*Passage*:
[Start of Attachment]

MATH 3210 Class Notes 03-03-2025

notevector-spaces

Duality

Dual Vector Space

Defined the dual vector space, dual basis, and dual transformation.

Example 1

Let $D\in \mathcal{L}(P(\mathbb{R}),P(\mathbb{R}))$ be differentiation. How does $D^{\prime }$ behave?

1. Pick $\phi (p)=p(3)\in W^{\prime }=(P(\mathbb{R}){)}^{\prime }$. $D^{\prime }(\phi )=\phi \circ D⟹D^{\prime }(\phi )(p)=p^{\prime }(3)$.
2. $\phi (p)={\int }_0^{1}p\in (P(\mathbb{R}){)}^{\prime }$. $D^{\prime }(\phi )(p)=(\phi \circ D)(p)={\int }_0^1{p}^{\prime }=p(1)-p(0)$.

Theorem 1

Suppose $T\in \mathcal{L}(V,W)$. Then,

1. $(S+T{)}^{\prime }=S^{\prime }+T^{\prime }$ for all $S\in \mathcal{L}(V,W)$.
2. $(\lambda T{)}^{\prime }=\lambda T^{\prime }$.
3. $(ST{)}^{\prime }=T^{\prime }{S}^{\prime }$ for all $S\in \mathcal{L}(W,U)$.

Null Space and Range of Dual Maps

Defined the Annihilator

Example 2

Let $U\subseteq P(\mathbb{R})$ be all the multiples of $x^2$. What’s an example of $\phi \in U^0$?

$\phi (p)=p^{\prime }(0)\in U^0$.

Recall Fundamental Theorem of Linear Maps

Example 3

Let $e_1,e_2,e_3,e_4,e_5$ be the standard basis of ${\mathbb{R}}^5$; let ${\phi }_1,\dots ,{\phi }_5$ be the dual basis in $({\mathbb{R}}^5{)}^{\prime }$ (note ${\phi }_j(x_1,\dots ,x_5)=x_j$).

[End of Attachment]

*Recorded data*:
[Start of Attachment]

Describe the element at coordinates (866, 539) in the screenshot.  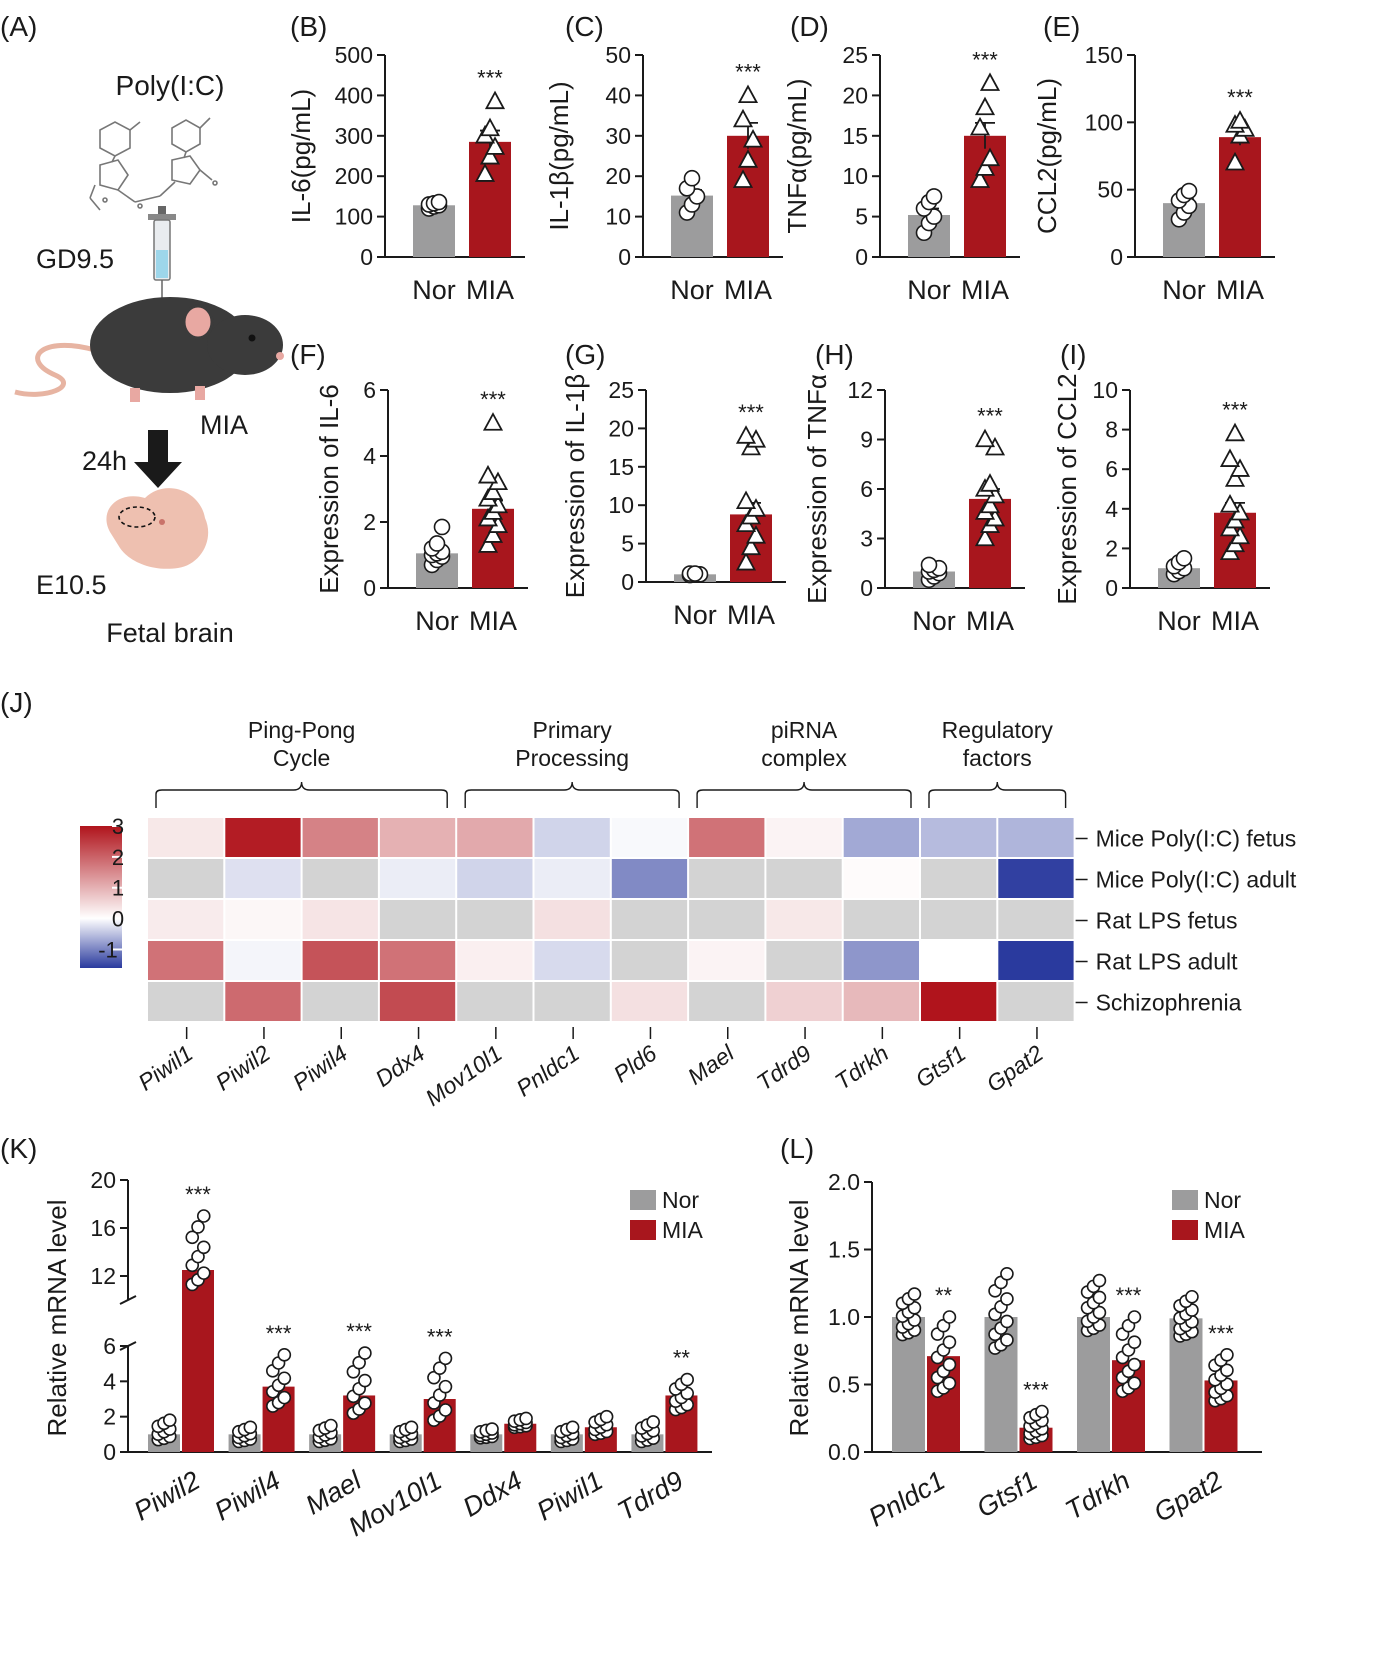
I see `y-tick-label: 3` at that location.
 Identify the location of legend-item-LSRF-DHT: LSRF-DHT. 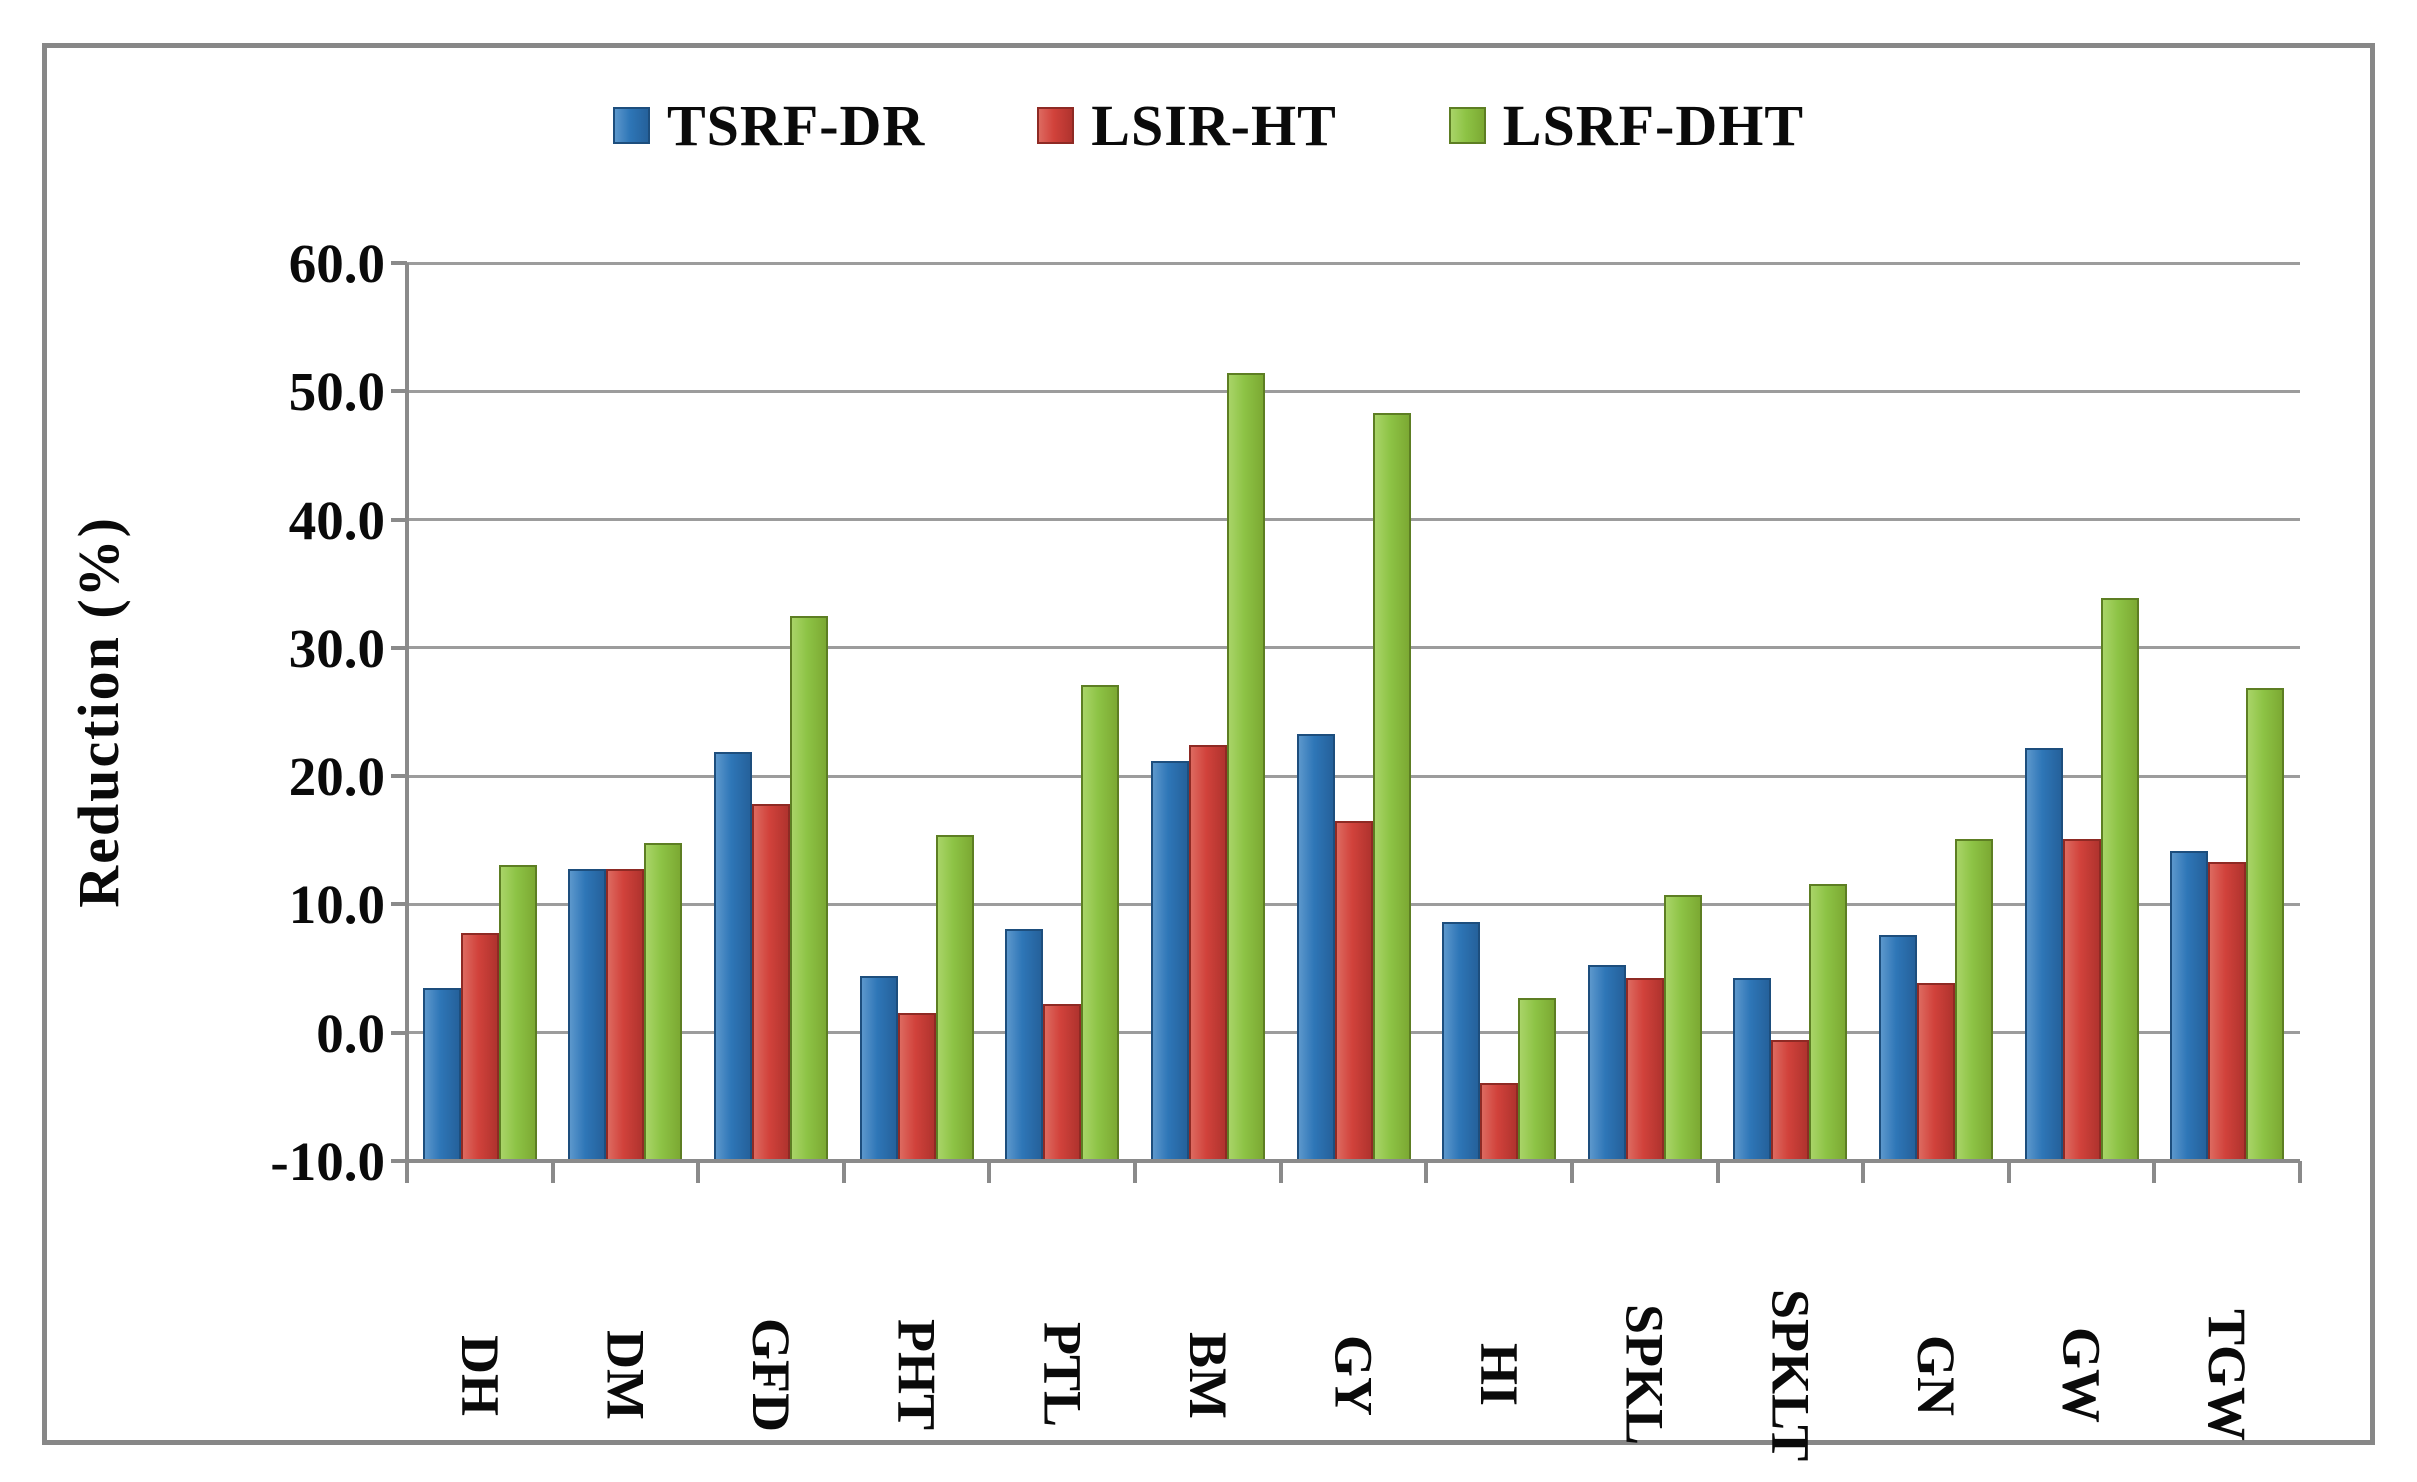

[End of Attachment]

*Required actions*:
**A)** From the duality class notes, return the text starting at "Null Space and" and ending at "of $\phi \in U^0$?".
**B)** According to the duality class notes, what three things were defined under the heading "Dual Vector Space"?

*Answers by item*:
**A)**
Null Space and Range of Dual Maps

Defined the Annihilator

Example 2

Let $U\subseteq P(\mathbb{R})$ be all the multiples of $x^2$. What’s an example of $\phi \in U^0$?

**B)** The dual vector space, the dual basis, and the dual transformation.